The Shining Review

A scary good film.

The Shining Review

William Barbi, Staff Writer

The Shining is a horror movie directed by Stanley Kubrick and is a loose adaptation of Stephen King’s novel The Shining is about a writer that is slowly going insane with his wife and son who has a telekinetic ability called the Shining.  When on vacation the family stays in a place called the Overlook Hotel which has some dark secrets hidden there. When the film was first released, critics and even Stephen King hated the adaptation, but now the film has had a massive influence on other horror movies after it and is regarded as one of the best and scariest horror movies of all time.

The Shining has very well done atmosphere. It focuses more on psychological element rather than focusing on supernatural elements. The movie is scary not due to jump scares like a lot of horror movies today has, it gives you a cold feeling and a sense of dread. The feeling that there’s a danger with the characters. You get that feeling even when the movie starts and the music is playing in the opening. That music tells you something terrible is going to happen to the people in the car going to the Overlook Hotel when the electric organ is playing chilling music. The camera work helps the tension. Whenever a character is moving from one location to the other, the camera follows them as they move making you feel like you are there moving with them. That helps make The Shining more scary than any ordinary horror movie.

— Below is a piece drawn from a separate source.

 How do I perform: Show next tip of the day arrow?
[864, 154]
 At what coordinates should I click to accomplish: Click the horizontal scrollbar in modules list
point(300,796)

One thing a lot of people remember The Shining for are the mysteries and questions everyone has about the movie. These include what the film is symbolizing to what is actually happening in the movie. For example, some people made theories the movie symbolized Stanley Kubrick secretly telling the audience NASA faked the moon landing, how the film is symbolism for how poorly Native Americans were treated, how the movie could be symbolism for the horrors of The Holocaust, how the scene when the kid running away from his dad in the grass maze symbolizes Theseus and the Minotaur, how everything happening is just a dream, and how everything could be in the novel the father is writing. People are still coming up with more theories even today and looking more and more into The Shining. This is how the film could make you more interested in what is happening.

In conclusion, all of these combined elements make The Shining a near perfect and very influential movie. The film can be slow, but it uses this to it’s advantage by making you think about what is going to happen. It has great acting and everything a horror fan would love plus other things to keep their interest that no ordinary horror movie would have. This movie is thought provoking, mysterious, suspenseful, subtle, and terrifying. Stanley Kubrick’s adaptation of The Shining earned its place as a horror classic.